Je n'avais que deux ans quand j'ai fait la connaissance des percherons. Je leur donnais un morceau de sucre, posé au centre de ma main. Le bras tendu, la tête vers le ciel, vers les naseaux.

... souffle chaud et douceur sur ma paume. Je ne vois que les jambes. Au dessus de moi le poitrail et encore au dessus le menton du cheval. On me dit de bien tendre ma main à plat...

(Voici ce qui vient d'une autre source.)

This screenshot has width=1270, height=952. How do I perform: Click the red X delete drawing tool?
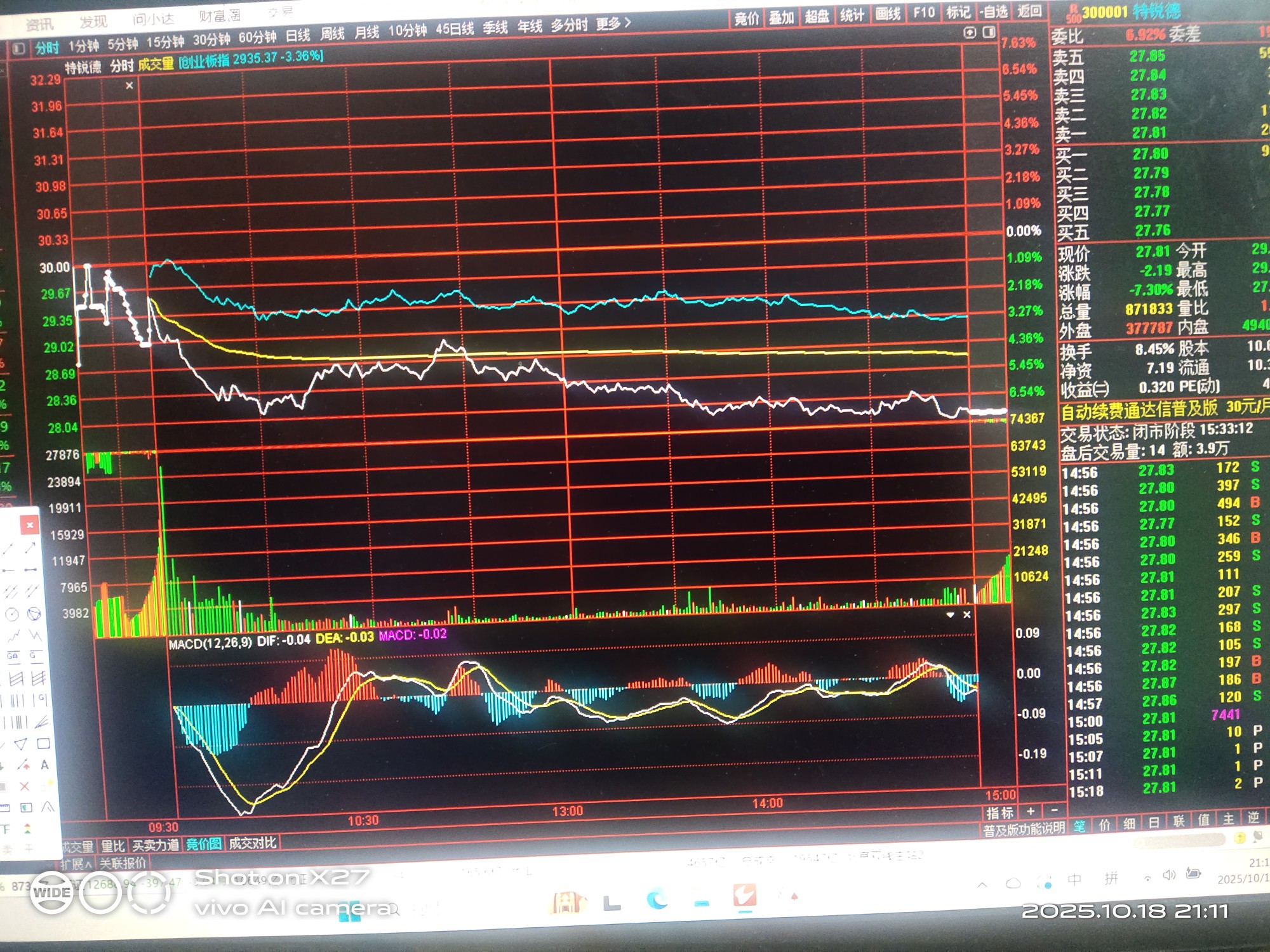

Il faut imaginer ce modelage en statue de bronze de trois mètres de haut pour que ça soit fidèle à mon impression d'alors.

 

Le modelage est réalisé sans armature rigide (pas de structures de soutènement dans ce cours). Il faut donc procéder progressivement en partant d'un bloc que l'on creuse sous le ventre au fur et à mesure du processus de sèchage de la terre.

La technique du modelage a ceci de particulier par rapport à la sculpture qu'on procède aussi bien par ajout que par retrait de matière.

Je n'ai pas lissé, afin de garder le coté brut. La patine fait ressortir les reliefs. La terre cuite est peinte en noire, puis avec un jus marron, enfin cirée et lustrée.

Je ne suis pas satisfaite des antérieurs, trop gros. Pendant la sèche ils se sont légèrement enfoncés sous le poids du corps, perdant de la hauteur. Je n'ai pas pu les affiner autant que je l'aurais voulu. Mon cheval est trop bas sur pattes :-)

On apprend de ses erreurs et quand on se confronte à la difficulté. J'ai beaucoup appris techniquement de ce modelage.

Il est évidé au niveau du ventre, du socle d'herbe, et on a passé une aiguille à tricoter dans les jambes pour que l'air puisse circuler avec l'extérieur. Le risque avec ce genre de pièce est l'explosion à la cuisson, s'il reste une bulle d'air par exemple.

Beaucoup de modelages cuisent en même temps dans le four et si l'un casse cela risque de casser les autres. Pendant la cuison un buste a cassé mais le cheval a survécu, on a juste eu besoin de le dépoussiérer.

Je me fais plaisir à ce cours en produisant des choses d'imagination. Quand je prends la terre en main je n'ai parfois aucune idée de ce que je vais en faire, cela vient au fur et à mesure. C'est imparfait mais très gratifiant de produire quelque chose de personnel, même si c'est bancal au final.

J'aimerais pouvoir en faire autant en dessin ou peinture.